##### DATA #####

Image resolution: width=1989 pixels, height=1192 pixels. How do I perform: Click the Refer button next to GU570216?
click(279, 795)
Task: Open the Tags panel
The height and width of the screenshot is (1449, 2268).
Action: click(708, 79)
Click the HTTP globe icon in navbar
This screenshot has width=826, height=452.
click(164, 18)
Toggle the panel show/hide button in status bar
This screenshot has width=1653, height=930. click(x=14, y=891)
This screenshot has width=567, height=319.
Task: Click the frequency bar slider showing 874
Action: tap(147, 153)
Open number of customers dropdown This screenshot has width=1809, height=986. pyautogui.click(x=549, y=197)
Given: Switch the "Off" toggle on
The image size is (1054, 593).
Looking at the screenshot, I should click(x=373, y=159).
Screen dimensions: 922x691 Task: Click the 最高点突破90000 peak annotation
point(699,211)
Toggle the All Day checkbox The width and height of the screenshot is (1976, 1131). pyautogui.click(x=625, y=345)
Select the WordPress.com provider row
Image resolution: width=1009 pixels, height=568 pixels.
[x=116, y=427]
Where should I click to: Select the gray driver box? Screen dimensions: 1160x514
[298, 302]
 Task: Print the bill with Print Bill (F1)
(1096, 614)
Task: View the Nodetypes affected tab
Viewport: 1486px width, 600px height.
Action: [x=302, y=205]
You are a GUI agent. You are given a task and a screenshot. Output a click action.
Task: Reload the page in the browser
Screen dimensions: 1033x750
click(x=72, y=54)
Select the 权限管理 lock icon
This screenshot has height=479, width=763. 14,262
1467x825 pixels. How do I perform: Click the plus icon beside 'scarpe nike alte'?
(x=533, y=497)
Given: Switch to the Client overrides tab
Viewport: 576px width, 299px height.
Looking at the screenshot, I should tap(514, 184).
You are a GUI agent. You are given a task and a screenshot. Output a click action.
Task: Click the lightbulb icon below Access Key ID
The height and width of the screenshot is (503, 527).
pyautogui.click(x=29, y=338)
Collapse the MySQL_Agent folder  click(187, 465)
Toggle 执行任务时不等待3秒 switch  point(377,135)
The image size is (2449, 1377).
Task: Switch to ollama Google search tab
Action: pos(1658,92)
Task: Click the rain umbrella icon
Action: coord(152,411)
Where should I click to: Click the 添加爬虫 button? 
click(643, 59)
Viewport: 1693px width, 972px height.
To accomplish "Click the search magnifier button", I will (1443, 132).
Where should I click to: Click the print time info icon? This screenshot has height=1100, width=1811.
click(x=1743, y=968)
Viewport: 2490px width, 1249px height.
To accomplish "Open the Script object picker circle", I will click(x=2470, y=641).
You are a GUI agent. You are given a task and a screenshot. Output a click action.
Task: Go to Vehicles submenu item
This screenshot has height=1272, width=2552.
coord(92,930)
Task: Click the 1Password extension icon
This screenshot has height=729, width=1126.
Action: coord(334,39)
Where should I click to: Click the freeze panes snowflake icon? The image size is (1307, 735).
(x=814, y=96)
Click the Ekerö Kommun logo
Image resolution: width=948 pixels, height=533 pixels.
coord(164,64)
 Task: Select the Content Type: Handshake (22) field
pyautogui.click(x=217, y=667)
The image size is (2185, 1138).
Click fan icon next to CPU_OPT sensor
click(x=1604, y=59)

#####

*WORK TO COMPLETE*.
Each line above holding the string "accomplish" counts once; please report the total and nothing more.

*RESPONSE AREA*.
2